4 hours later 19321389 Anonymous
>>19321383 shes playing with you, girls do that to raise their self esteem. good luck being the toy of someone too bad you cant experience real interactions

4 hours later 19321390 Anonymous (abc68e3d6297223ec57162b622464e80.jpg 997x768 110kB)
Hey Advicegirl, I've been reading through this whole thread and it's been a chill read, you seem like such a nice and genuinely helpful person. Keep at it. I didn't write it here because I felt it didn't quite fit the thread, but since you seem to have some insight into people being hopelessly awkward and clueless, I'm curious if you'd have any input on my situation here: >>19321235 >>19321271

4 hours later 19321394 Anonymous
>>19320553 How should I cope with being a 5’8” manlet

4 hours later 19321404 Anonymous
>>19321394 date girls who are shorter than you, thats literally the only way it should ever affect you, anyhtign more than that and youre just an insecure faggot

5 hours later 19321471 Anonymous
>>19320553 Hey advice-chan, please read >>19321349 if you didn't get the chance

5 hours later 19321513 Anonymous
>>19321351 >unironically falling for the I WAS BORN IN THE WRONG GENERATION meme nigga u dumb

7 hours later 19321655 Anonymous
Okay, there's this girl I met 3 weeks ago at the Open Day of my school. There I am, me and my buddy, and she approaches us and asks "Excuse me, do you know where the maths teacher is?". We give her directions and she walks off. 30 seconds later my friend says "Dude, I think she's attracted to us." I didn't realise at first but when I thought back, she was smiling a lot, and looking me in the eyes etc... I was too retarded to say anything at that moment. So a week goes by and I decide to send her a message over Instagram (she doesn't have Facebook and I don't have her number). That conversation didn't exactly go too well: I asked her if she was the girl at my school, she replies saying that that's possible, and asks me who I am. I tell her that I was there too, with my buddy. She asks me which one of the two I am, I send her a pic. She asks me if I'm the taller or the smaller one (ouch), I tell her that I'm the smaller one of the two. Then, she replies with "I thought so", and "But how the fuck did you get my name?". I tell her that I saw her on the Instagram feed of a friend, then she finally says "aah ok". After this, I am too scared to do anything. I don't want to dig any deeper before I'm sure that I'm not falling into it myself, if you know what I mean. Now, yesterday I realised what a dumb fuck I was for not taking that conversation any further. So, I ask her what's up, and if she's coming to my school next year.
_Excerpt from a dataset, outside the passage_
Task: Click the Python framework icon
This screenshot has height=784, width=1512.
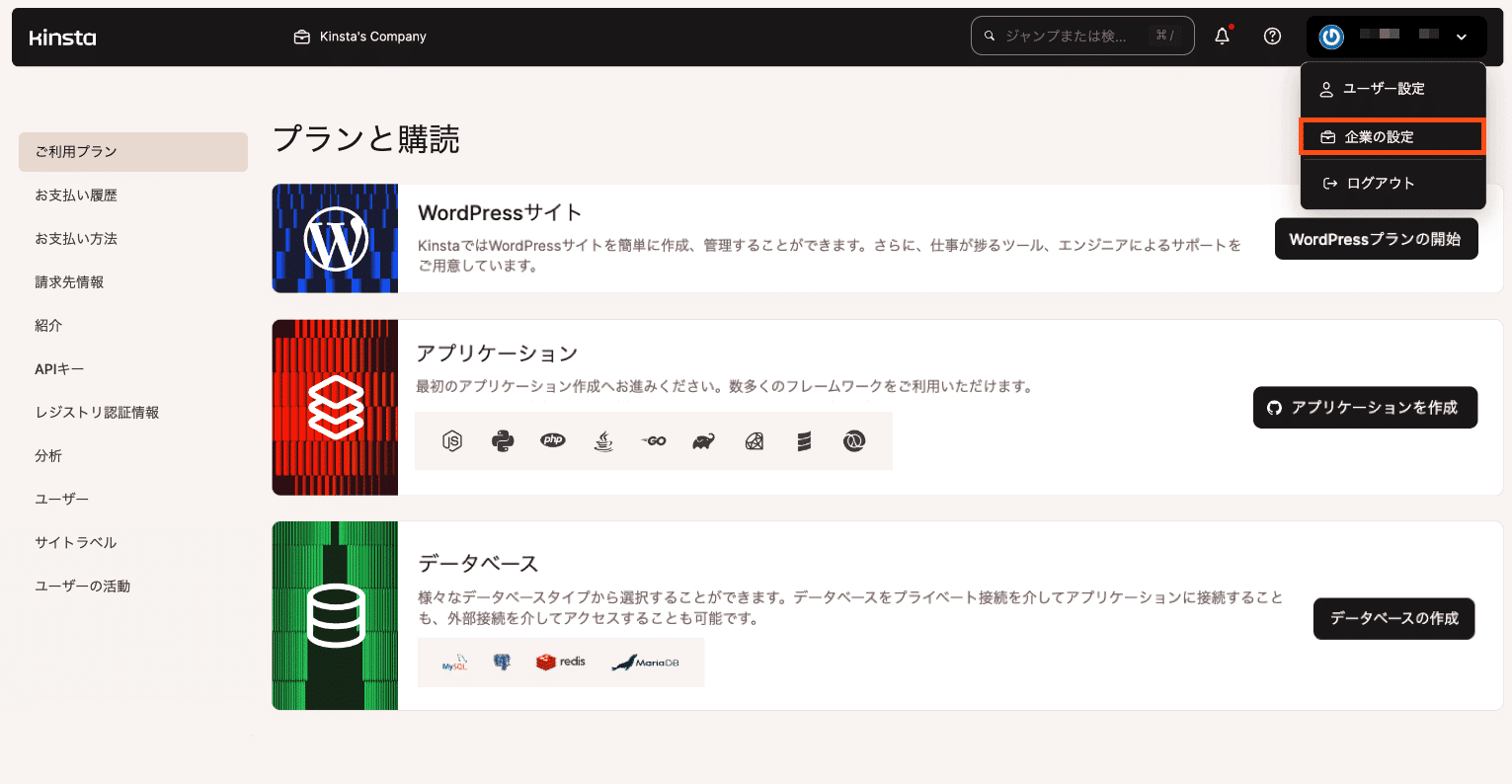Action: (504, 440)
She says "just because I visited your school doesn't mean I'm coming, eh". I tell her that that's not what I meant, that I wanted to know why she would switch schools in the first place. Then, she responds "I don't feel like saying it all." Again, I didn't want to say anything wrong, so I said nothing. Now, am I just being too intrusive? Am I just a shitty conversationalist? Or is this girl politely telling me to fuck off? All help appreciated, I've never been in a relationship before and I don't want to screw this up.

7 hours later 19321661 Anonymous
>>19321394 By acquiring currency, fucking bitches, and laughing at the 6'3" virgins.
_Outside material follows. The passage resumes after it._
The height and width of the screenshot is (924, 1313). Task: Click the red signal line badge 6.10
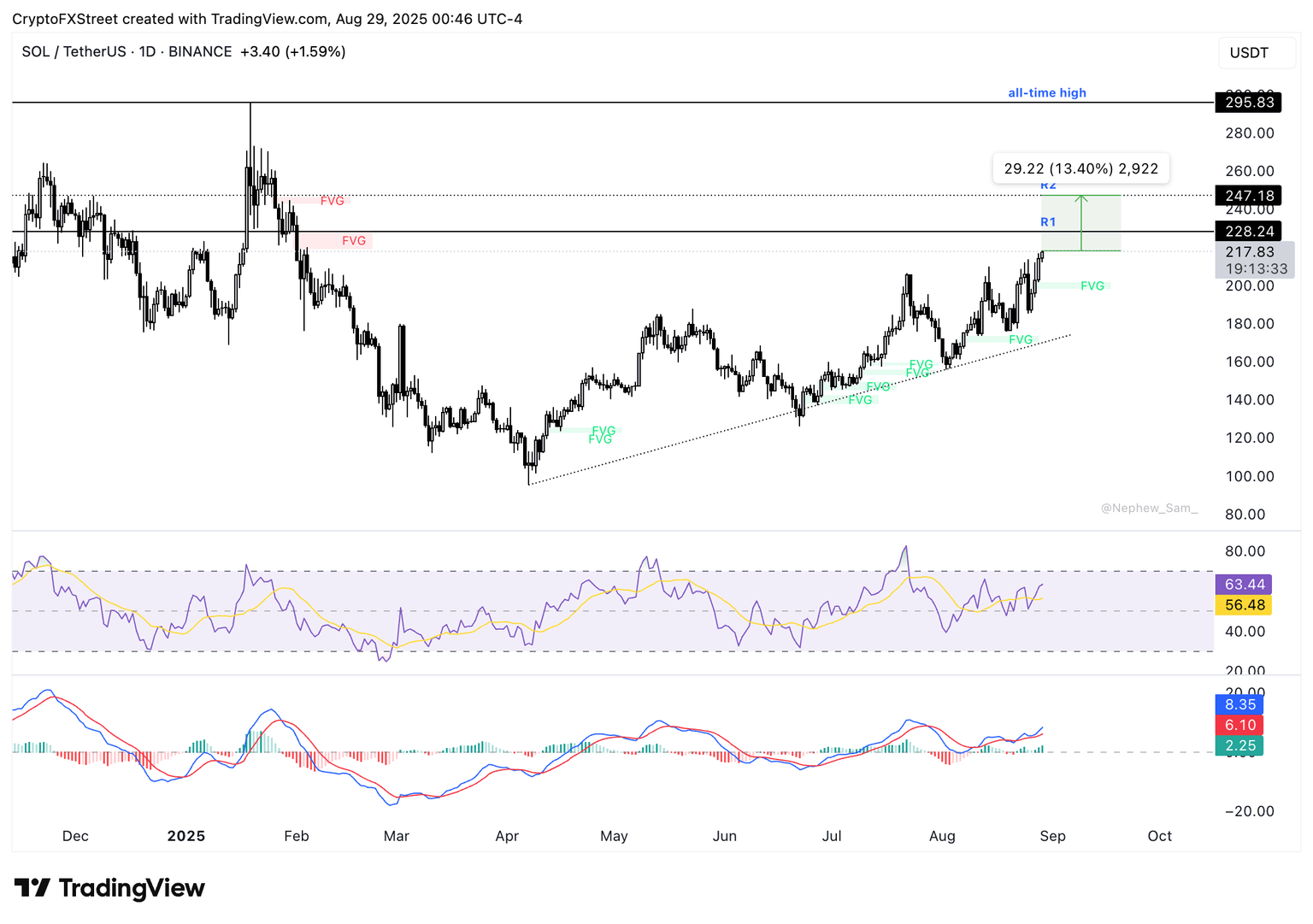pyautogui.click(x=1239, y=724)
11 hours later 19322040 Anonymous
>>19321190 thx for asking advicegal! It was boring like all nightshifts. Just keeping stuff running. Only thing that happened today was pipes in basement broke.

11 hours later 19322088 Anonymous
>>19321349 Be honest, if you feel insecure and shy just say it. I've found out that honesty can take you further than playing mind games. People respect you more and there can be no love without respect.

12 hours later 19322091 Anonymous
>>19320650 So what you're saying is, you overpaid.